■ SOURCE EXCERPT:
==========

Yes, they are still a traditional Italian preparation, however, as I noted above, they often have an anchovy hidden inside (so much for the Italian “no cheese with fish” rule!) Alternatively, they can be filled with just the anchovy.
Which ever way you fry them, they’re incredibly delicious! I’ve never met anyone who doesn’t fall hard for these guys (yes, they’re male.) If you’re growing squash, you’ll only want to use the male flowers, which won’t have any fruit attached behind them. The ones bearing fruit are female.
Another tip: you can eat parts of the zucchini plant itself! My Zia Iolanda in Italy cooked some of the tips and tendrils when I was visiting her last year. Here is a soup recipe from Mely from Mexico in my Kitchen using squash vines and shoots.
Shall we get to that step by step stuffed zucchini flowers recipe now? I hope you enjoy them as much as I do! Let me know if you make them by clicking on the stars in the printable recipe card and leaving a review. Have a question? Leave it in the comments so I can respond to you; enjoy!
Try this zucchini flower frittata, too!
If you’re looking for a more substantial filling, Frank from Memorie di Angelina has a Ligurian zucchini flower recipe for you.
Stuffed Zucchini Flowers Filled with Cheese
recipe by Christina Conte (family recipe)
FULL PRINTABLE RECIPE BELOW
Equipment: whisk, nonstick pan, stainless steel pan or cast iron pan
Note: the amount of batter is more than you will need. Also, my Nonna never added anything to the flour and water mixture, but if you’d like to use sparkling water or a pinch of baking soda, go ahead).
Make the batter by putting the flour and salt in a bowl or tray where you can dip the flowers into. Add the milk, then gradually add the water a little at a time and beat with a whisk or fork. Keep adding the water until a thick consistency is reached. Whisk for at least 2 minutes and set aside.
Remove the pistil and stem of the flowers, then rinse gently and dry on paper towel. It’s okay if they tear a little or you open them completely. It’s easier to make sure there’s no dirt or bugs inside this way.
Place a piece of cheese inside each flower. It’s okay if a little sticks out, but it’s better if the cheese is completely covered. (Add an anchovy on top of the mozzarella, if using.)
Fold the zucchini flower around the cheese. They are very compliant, so this isn’t difficult.
At this point, heat a frying pan over medium high heat with a generous amount of olive oil (no need to deep fry, though.) Next, dip the stuffed zucchini flower into the batter and coat evenly.

==========

■ PROVIDED INFORMATION:
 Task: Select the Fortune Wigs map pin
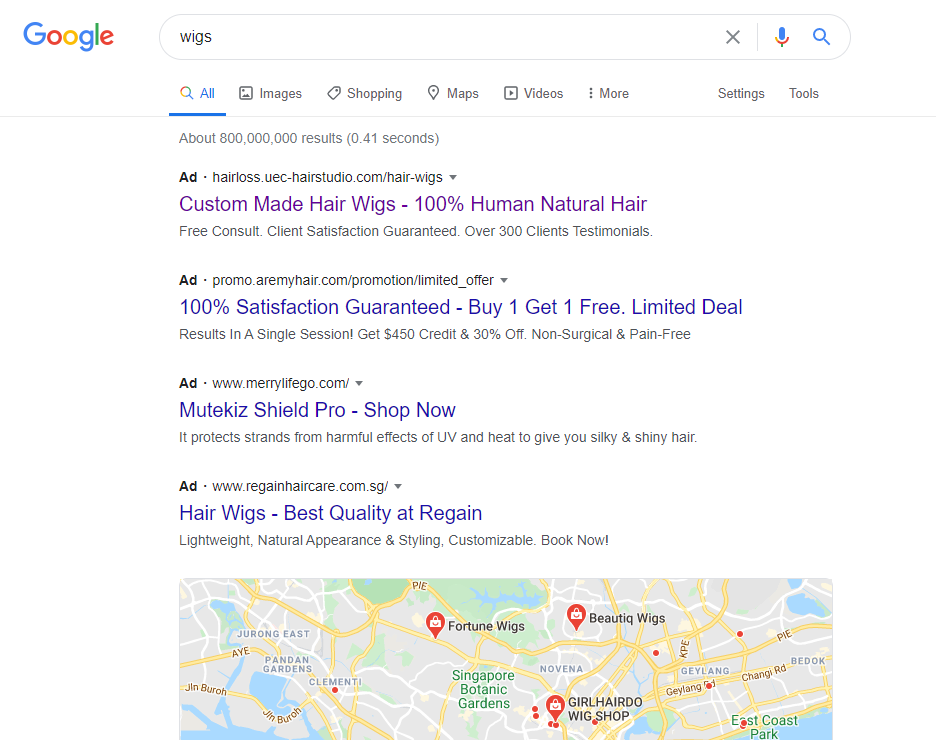pyautogui.click(x=435, y=625)
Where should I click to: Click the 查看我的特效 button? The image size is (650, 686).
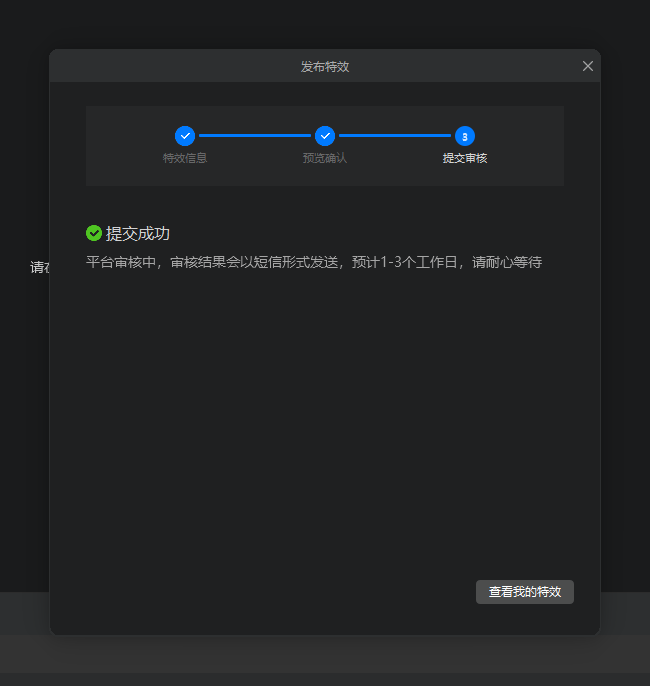tap(525, 592)
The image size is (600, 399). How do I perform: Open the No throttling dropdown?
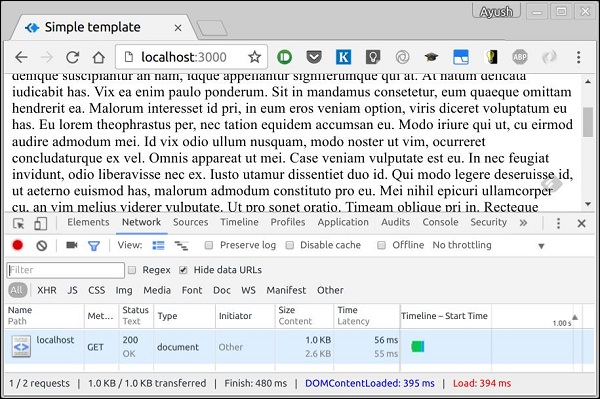[x=488, y=245]
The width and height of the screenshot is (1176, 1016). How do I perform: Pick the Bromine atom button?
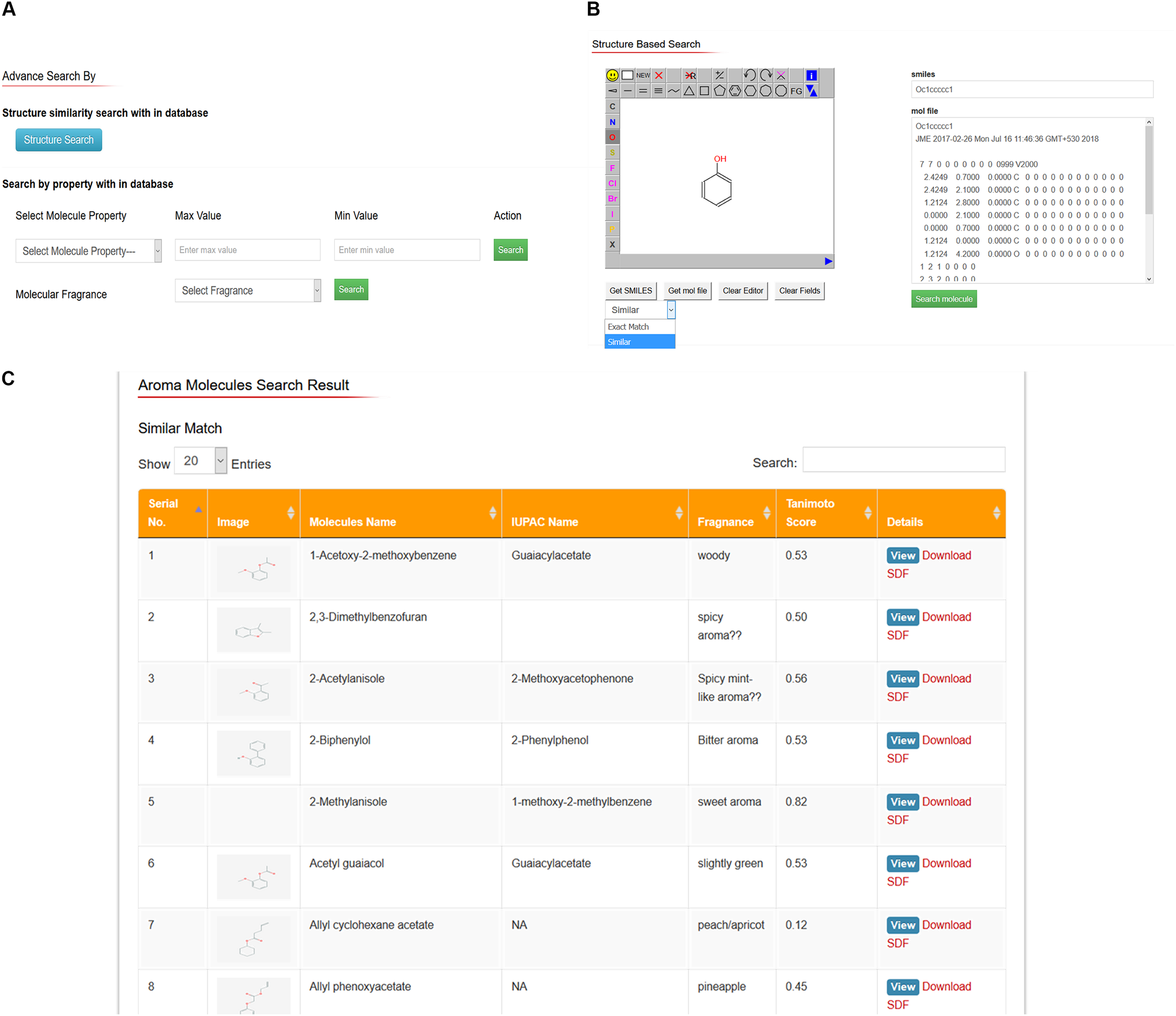(x=612, y=198)
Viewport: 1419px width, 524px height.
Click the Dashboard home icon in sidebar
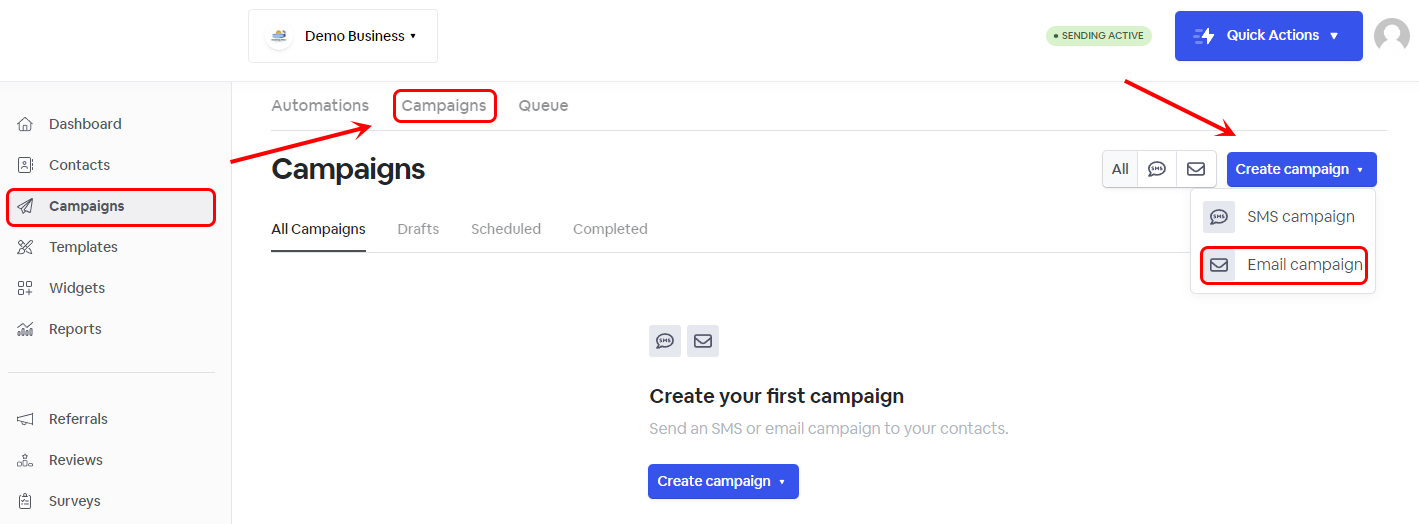click(x=26, y=124)
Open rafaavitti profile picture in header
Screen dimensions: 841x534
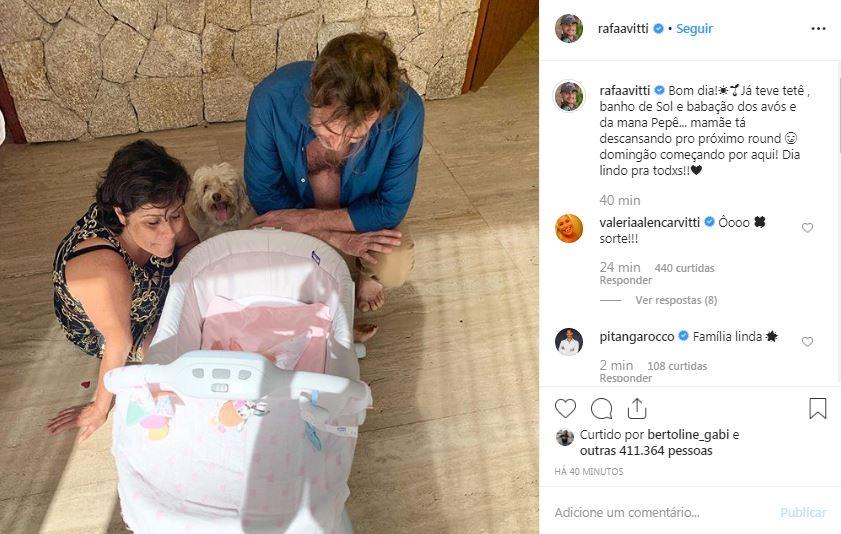[x=569, y=29]
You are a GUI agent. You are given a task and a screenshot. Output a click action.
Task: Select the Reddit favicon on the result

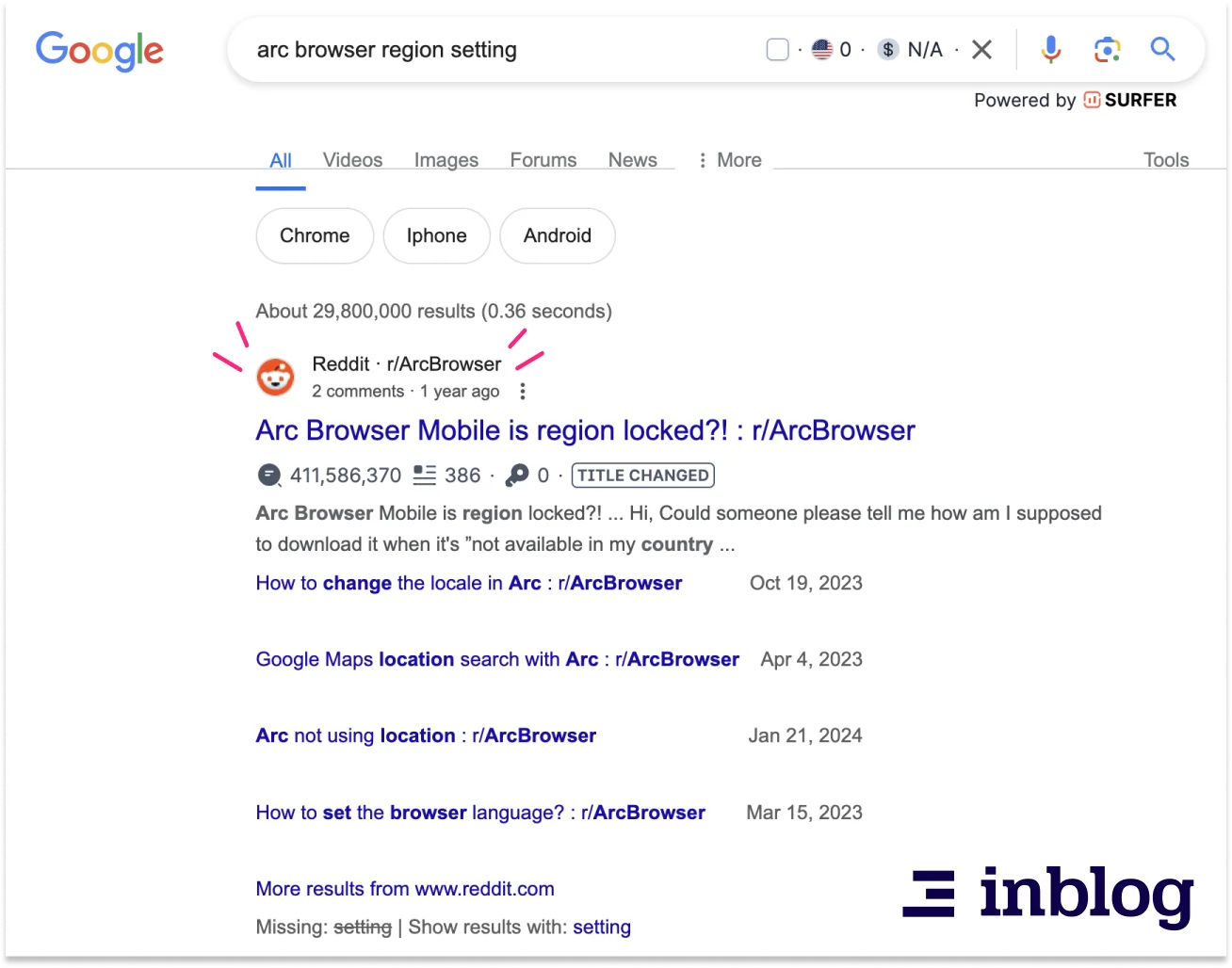point(275,376)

==========

■ TO BE DONE:
A – According to the stuffed zucchini flowers text, which squash flowers should you use if you're growing squash?
B – Rewrite the part of the stuffed zucchini flowers text that opens with the words "Shall we get" and closes with "flower frittata, too!", changing "frittata" to "omelet".

■ RESPONSES IN ORDER:
A – The male flowers, which have no fruit attached behind them.

B –
Shall we get to that step by step stuffed zucchini flowers recipe now? I hope you enjoy them as much as I do! Let me know if you make them by clicking on the stars in the printable recipe card and leaving a review. Have a question? Leave it in the comments so I can respond to you; enjoy!
Try this zucchini flower omelet, too!